Data to use below:

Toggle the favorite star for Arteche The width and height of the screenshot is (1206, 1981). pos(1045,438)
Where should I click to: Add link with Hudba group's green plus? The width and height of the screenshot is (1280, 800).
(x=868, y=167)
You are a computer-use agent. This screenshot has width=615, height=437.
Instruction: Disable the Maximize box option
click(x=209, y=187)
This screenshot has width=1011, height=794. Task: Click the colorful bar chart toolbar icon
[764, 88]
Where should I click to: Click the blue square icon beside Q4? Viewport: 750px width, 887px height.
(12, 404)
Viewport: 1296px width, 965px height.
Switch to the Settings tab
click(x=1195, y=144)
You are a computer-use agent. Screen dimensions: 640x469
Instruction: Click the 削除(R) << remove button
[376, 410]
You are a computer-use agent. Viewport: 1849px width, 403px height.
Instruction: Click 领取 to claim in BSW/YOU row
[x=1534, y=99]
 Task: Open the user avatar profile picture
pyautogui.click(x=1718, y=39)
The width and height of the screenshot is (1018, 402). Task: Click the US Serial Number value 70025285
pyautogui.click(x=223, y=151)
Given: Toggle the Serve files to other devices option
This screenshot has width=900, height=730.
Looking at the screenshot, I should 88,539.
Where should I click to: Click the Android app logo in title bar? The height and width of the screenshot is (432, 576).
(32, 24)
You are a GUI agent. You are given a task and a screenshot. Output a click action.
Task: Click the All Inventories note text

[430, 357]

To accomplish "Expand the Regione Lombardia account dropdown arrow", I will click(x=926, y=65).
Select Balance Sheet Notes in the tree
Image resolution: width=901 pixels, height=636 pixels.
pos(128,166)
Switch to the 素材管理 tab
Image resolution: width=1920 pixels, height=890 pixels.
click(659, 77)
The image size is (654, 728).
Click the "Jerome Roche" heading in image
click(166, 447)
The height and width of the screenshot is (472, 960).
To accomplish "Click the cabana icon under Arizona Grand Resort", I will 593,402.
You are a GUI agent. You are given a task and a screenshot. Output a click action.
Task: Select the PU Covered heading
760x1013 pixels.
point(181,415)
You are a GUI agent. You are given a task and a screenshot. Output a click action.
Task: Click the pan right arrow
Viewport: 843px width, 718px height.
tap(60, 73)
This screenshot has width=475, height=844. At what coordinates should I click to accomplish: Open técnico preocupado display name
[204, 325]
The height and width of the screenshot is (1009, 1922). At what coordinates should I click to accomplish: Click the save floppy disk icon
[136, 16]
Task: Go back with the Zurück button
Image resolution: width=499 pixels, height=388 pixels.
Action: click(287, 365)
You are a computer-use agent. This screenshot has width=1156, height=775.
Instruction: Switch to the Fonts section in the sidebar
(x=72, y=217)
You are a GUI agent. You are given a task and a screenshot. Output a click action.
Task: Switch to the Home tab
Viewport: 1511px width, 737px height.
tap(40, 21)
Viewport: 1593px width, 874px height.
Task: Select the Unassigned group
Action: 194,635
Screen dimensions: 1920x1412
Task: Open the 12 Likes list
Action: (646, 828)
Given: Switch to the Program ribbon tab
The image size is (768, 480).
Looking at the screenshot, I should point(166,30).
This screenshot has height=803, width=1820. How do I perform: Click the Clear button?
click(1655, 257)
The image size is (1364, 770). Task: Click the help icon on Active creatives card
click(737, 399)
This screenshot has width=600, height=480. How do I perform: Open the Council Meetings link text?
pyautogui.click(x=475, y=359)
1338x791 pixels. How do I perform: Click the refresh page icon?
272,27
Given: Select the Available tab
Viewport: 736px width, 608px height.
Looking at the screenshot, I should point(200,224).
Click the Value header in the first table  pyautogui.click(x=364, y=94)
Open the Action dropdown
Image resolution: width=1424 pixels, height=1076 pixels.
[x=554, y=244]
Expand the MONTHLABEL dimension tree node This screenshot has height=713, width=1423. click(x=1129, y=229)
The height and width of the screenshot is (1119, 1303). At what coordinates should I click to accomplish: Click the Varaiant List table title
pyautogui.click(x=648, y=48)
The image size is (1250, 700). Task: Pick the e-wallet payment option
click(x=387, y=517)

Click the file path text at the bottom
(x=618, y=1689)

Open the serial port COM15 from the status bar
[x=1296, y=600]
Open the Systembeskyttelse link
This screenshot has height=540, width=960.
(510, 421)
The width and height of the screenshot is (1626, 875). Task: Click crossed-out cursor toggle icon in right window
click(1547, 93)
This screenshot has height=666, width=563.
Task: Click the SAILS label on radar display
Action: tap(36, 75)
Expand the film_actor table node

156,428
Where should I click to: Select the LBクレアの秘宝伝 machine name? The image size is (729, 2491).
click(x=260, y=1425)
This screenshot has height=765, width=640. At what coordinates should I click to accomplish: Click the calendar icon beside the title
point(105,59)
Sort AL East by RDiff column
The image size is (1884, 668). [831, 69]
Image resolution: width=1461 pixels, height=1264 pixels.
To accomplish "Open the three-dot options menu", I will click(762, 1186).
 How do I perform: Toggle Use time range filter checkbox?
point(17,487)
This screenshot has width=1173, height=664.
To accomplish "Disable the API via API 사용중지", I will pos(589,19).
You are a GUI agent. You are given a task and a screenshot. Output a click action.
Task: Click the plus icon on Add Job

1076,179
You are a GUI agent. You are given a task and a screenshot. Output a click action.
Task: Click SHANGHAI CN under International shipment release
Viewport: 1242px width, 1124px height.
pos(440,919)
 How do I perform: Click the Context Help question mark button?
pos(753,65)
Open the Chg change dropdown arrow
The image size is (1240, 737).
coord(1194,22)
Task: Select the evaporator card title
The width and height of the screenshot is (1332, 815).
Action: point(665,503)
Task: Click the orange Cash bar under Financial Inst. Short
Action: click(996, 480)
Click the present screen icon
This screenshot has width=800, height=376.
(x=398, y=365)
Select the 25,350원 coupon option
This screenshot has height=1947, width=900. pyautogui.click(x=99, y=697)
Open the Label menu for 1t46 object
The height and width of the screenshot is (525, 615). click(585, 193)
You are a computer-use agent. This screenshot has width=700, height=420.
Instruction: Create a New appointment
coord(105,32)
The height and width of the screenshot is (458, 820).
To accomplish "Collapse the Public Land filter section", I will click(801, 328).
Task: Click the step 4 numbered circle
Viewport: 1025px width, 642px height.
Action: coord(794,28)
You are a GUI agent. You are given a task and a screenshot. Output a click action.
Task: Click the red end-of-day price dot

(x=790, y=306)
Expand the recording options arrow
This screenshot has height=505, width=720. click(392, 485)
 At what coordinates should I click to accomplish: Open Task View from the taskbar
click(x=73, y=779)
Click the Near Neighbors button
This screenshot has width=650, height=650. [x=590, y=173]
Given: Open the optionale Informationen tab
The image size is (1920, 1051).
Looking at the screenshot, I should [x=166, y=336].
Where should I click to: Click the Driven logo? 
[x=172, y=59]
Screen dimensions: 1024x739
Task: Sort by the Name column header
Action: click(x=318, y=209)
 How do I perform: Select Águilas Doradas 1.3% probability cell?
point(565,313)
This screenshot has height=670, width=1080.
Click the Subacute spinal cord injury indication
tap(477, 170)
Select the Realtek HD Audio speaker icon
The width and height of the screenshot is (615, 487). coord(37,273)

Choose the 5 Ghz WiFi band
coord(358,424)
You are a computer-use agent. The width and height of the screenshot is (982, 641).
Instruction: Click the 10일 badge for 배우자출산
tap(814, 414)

End of Data to use.

> **Task to complete**
Find the lines above that include the string "computer" and copy them.

> **Solution to this problem**
You are a computer-use agent. This screenshot has width=615, height=437.
You are a computer-use agent. Screen dimensions: 640x469
You are a computer-use agent. Viewport: 1849px width, 403px height.
You are a computer-use agent. This screenshot has width=1156, height=775.
You are a computer-use agent. This screenshot has width=700, height=420.
You are a computer-use agent. The width and height of the screenshot is (982, 641).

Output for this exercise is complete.